Lo spunto di riflessione dopo più un mese d’assenza dagli scenari del blog dovrebbe esser un condensato di una miriade di contenuti vissuti e lasciati lì in un angolo in attesa di esser (ri)vivificati.
Forse…
Perché la desertificazione che i tanti miei nemici provano a fare da tempo attorno e nei miei territori è stata fortemente dirompente negli ultimi giorni. Nemici reali seppur identificabili non solo in persone ma anche e soprattutto in processi, in percorsi, in quel guazzabuglio organizzativo che ogni giorno mi affligge nel suo iterativo passare e ripassare. E’ un po’ come trovarsi in quei sogni inquieti in cui lo spazio si piega su stesso e ti fa scivolare via con movimenti improbabili.
Ecco allora che perso il centro della scena si vaghi alla ricerca di un non so che con dei bruschi passaggi dalla densità totale alla rarefazione assoluta e viceversa, mentre dentro di te monta ed imperversa sempre più forte un cratere.
Affrontarlo puntando dritto al suo cuore sarebbe annichilente; meglio quindi studiarne i bordi con pazienza. Ovvio tuttavia, che bruci e bruci tanto riflettere sul perché e sui per come sembri spuntarla sempre (o quasi) un distorto monoteismo interpretativo del merito, ove i mediocri sono osannati.
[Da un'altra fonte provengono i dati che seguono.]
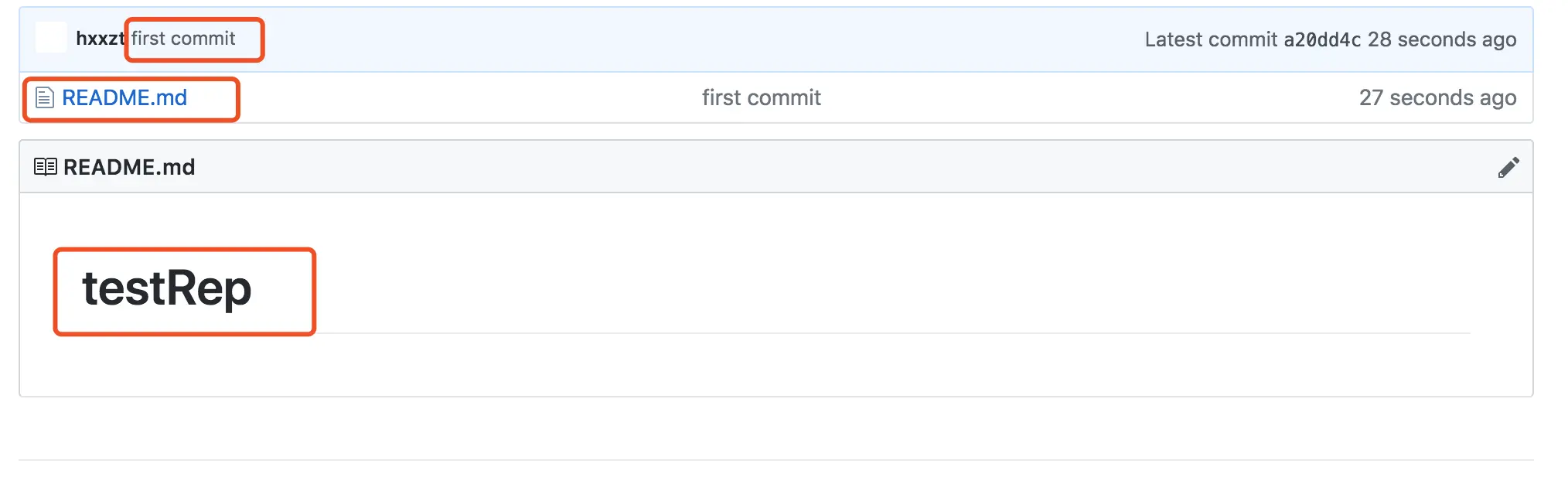This screenshot has height=501, width=1568.
Task: Click blank area of README preview header bar
Action: 773,167
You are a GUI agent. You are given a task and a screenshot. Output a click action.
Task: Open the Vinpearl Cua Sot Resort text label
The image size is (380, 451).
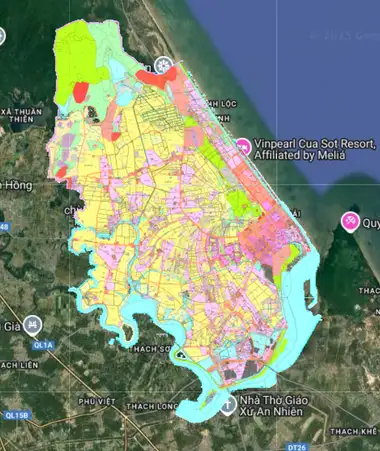tap(315, 150)
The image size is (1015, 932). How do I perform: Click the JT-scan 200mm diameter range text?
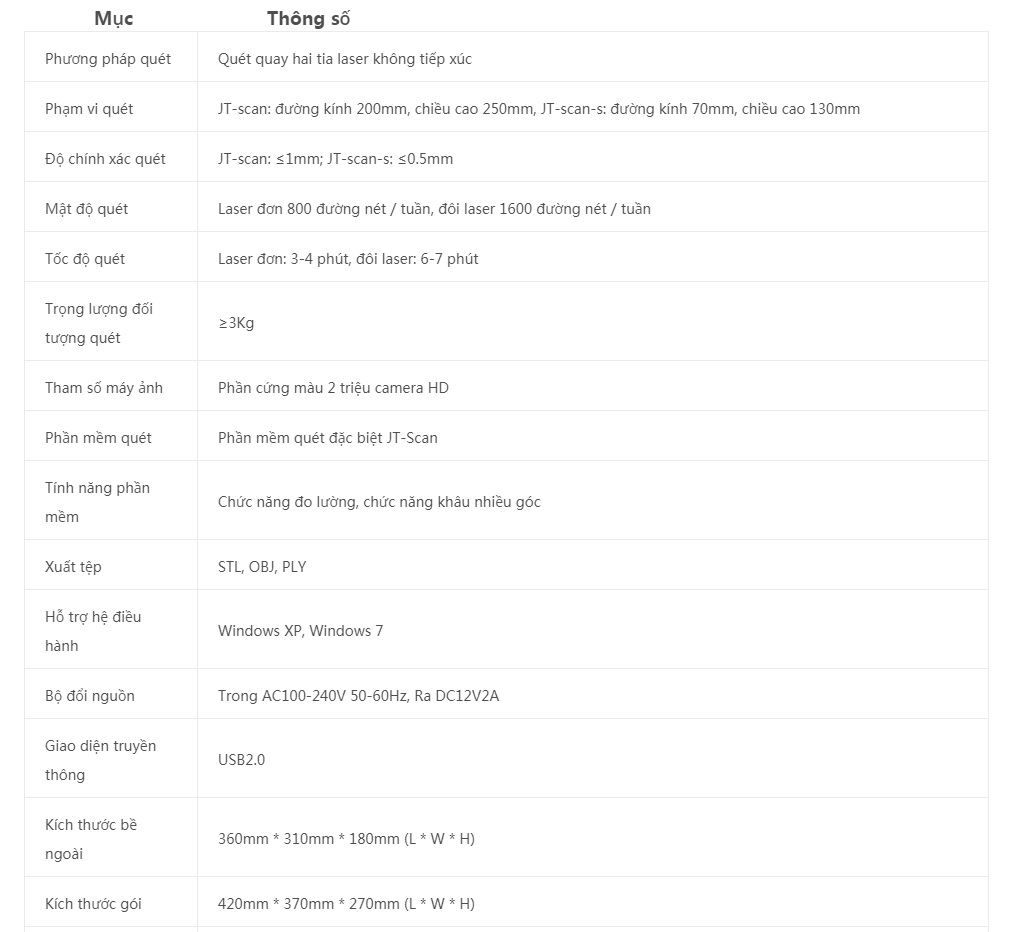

Ed in questa passeggiata lugubre nello sconforto, circondato a destra e sinistra dallo “spettacolo” dell’inettitudine, inizia ad impadronirsi delle tue membra un vago senso di straniamento, un mix tra deriva e galleggiamento al quale provi ad opporti con una strategica decompressione che però è ahimè il prologo del decentramento dispersivo dell’esistenza.
E quindi? Quo vadis?
Di sicuro, non esiste una vita o una carriera senza rimpianti: bisogna limitarli. Il che detto in modo diverso potrebbe suonare come: <<con le scelte cruciali non si fa mai zero-a-zero: o si vince o…non diciamolo nemmeno!>>
Eh sì, non diciamolo.
Cerchiamo invece con insistenza quell’apri-scatole emozionale di un impenetrabile (quanto meno all’apparenza, nds) chiavistello professionale.
E i mediocri?
Ora non importa controllarli con ortogonalità. Non dobbiamo infatti soddisfare le paturnie di una sorta di mitologia della ratio. Risulta invece lineare credere che sia il sistema a chieder loro di esser così: un binomio pressoché perfetto quanto ossimorico tra linee curve e rette, oblique e tangenti, in un contesto volutamente debole, etereo, indecifrabile…
E per di più, i calci in faccia che il merito riceve dai mediocri non vanno inquadrati coi se, ma al limite solo coi quando, rinviando al mittente, giocando con gli specchi e la geometria del simmetrismo, quanto ci sia oggi di inintelligibile ed attendendo sulla riva del fiume non tanto il cadavere del proprio nemico quanto un sorso d’acqua proveniente dal deserto capace di giungere al centro del cratere di sui sopra ed in modo fantasmagorico resettare come un antidoto uno spazio ruvido e tenacemente anonimo.
Ed ora che tutto è liscio, occorre nel vuoto ricucire il tempo offrendo un attracco nel fluttuare della smaterializzazione ad una semiologia che è divenuta molto più forte dell’ideologia e può finalmente restituire profondità a quello stesso spazio che altrimenti resterebbe drammaticamente piatto, nelle apparenze e ancor più nella sostanza.